··· Information given

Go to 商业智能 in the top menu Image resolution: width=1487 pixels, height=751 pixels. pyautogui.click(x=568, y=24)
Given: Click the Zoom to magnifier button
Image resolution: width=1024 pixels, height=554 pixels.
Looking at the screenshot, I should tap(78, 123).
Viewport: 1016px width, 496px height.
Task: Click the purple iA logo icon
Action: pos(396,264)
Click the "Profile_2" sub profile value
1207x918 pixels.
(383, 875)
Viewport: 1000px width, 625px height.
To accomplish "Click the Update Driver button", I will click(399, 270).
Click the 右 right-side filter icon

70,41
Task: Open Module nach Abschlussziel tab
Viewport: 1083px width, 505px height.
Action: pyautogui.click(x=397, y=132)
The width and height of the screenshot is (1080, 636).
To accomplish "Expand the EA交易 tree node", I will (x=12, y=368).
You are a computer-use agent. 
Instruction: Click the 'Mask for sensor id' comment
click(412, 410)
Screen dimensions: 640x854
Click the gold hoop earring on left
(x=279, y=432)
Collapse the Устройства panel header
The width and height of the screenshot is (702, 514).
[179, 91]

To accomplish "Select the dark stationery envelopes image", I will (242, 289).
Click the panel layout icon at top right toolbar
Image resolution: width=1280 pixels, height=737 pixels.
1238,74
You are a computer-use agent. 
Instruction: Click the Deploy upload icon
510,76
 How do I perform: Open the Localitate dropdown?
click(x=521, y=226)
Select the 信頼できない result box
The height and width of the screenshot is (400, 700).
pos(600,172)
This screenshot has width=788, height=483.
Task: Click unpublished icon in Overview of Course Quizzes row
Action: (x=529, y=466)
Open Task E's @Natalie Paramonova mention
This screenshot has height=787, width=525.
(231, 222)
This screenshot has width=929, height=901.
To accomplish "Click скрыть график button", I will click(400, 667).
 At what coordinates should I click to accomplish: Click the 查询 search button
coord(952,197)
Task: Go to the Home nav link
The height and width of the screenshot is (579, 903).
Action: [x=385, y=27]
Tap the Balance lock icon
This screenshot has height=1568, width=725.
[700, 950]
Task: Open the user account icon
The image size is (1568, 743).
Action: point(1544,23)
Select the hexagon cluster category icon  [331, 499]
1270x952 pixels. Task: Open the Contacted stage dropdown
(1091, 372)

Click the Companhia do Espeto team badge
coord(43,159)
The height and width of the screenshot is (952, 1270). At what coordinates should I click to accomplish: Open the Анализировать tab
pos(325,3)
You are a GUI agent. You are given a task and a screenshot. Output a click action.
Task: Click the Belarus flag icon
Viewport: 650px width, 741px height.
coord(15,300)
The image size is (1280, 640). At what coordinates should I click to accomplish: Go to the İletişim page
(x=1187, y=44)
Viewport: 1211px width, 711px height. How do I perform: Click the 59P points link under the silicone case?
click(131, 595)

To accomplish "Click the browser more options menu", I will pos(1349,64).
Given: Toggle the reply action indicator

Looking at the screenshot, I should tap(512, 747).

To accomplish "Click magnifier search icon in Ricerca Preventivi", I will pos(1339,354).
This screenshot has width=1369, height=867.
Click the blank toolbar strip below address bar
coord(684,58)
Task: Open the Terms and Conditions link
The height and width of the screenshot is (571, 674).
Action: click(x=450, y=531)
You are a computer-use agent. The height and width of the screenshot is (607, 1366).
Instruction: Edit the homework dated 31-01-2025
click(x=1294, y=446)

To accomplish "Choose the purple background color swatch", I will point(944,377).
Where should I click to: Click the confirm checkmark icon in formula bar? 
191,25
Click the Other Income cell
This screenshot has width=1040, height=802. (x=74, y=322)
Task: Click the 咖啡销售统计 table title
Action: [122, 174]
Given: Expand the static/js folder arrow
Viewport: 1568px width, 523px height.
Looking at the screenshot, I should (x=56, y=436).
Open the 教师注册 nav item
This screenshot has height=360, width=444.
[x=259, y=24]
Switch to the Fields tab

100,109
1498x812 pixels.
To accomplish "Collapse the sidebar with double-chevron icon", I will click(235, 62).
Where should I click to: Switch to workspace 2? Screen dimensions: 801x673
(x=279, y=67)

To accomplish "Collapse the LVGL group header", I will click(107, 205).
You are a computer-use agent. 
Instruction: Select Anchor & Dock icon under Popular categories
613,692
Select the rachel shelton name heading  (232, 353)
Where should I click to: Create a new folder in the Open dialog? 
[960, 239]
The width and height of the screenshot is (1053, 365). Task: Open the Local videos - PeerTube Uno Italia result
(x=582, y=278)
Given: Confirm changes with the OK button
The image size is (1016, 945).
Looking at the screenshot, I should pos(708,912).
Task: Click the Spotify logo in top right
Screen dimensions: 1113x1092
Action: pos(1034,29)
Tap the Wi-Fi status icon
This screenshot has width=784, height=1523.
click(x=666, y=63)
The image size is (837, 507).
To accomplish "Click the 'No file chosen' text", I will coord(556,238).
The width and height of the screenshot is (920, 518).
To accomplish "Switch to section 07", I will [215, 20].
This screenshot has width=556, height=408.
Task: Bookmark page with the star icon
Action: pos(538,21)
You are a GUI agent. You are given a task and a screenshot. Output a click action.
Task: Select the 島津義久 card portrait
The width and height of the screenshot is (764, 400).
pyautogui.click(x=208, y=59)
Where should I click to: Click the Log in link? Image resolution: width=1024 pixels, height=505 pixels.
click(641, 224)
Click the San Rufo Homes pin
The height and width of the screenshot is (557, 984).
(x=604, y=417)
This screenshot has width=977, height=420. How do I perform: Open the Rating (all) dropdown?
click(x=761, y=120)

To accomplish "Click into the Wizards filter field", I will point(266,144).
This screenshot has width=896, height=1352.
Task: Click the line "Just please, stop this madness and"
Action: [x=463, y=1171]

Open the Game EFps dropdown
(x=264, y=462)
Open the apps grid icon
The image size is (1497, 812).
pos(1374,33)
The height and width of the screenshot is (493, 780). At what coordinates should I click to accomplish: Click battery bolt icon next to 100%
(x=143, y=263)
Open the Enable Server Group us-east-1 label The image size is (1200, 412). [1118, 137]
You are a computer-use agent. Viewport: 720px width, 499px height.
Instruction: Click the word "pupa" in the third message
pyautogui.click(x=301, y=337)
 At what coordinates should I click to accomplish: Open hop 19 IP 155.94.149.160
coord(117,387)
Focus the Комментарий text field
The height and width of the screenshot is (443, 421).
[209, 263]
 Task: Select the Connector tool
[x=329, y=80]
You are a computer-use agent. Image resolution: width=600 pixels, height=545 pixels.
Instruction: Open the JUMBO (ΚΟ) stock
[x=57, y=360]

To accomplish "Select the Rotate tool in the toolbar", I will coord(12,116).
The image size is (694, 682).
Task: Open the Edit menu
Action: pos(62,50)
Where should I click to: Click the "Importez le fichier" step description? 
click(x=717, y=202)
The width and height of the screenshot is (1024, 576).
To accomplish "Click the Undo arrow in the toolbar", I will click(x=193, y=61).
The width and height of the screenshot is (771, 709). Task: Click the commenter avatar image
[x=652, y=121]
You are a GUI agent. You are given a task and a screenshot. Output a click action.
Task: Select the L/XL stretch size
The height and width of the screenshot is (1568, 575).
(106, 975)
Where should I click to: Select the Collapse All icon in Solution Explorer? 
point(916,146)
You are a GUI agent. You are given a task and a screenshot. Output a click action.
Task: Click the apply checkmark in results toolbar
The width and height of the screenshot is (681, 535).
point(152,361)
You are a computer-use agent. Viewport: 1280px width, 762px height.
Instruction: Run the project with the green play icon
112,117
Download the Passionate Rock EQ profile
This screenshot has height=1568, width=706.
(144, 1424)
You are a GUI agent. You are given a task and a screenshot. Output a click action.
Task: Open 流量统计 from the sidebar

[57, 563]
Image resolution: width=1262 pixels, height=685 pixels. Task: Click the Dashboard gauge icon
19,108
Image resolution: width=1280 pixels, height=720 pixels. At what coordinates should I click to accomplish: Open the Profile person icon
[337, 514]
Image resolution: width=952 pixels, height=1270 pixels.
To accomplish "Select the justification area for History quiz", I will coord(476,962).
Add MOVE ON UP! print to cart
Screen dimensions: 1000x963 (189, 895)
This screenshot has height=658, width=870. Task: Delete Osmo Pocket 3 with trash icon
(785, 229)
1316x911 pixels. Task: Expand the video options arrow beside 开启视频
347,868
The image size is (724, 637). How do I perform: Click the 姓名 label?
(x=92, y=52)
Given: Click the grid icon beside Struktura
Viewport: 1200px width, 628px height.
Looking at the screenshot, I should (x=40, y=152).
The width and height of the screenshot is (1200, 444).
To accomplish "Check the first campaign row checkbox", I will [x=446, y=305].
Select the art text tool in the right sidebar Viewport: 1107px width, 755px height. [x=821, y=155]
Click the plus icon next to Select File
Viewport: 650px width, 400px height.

······

(Exercise goal): Lines with "text": return each one from the data above.

(Result of the task):
To accomplish "Click the 'No file chosen' text", I will coord(556,238).
Focus the Комментарий text field
Select the art text tool in the right sidebar Viewport: 1107px width, 755px height. [x=821, y=155]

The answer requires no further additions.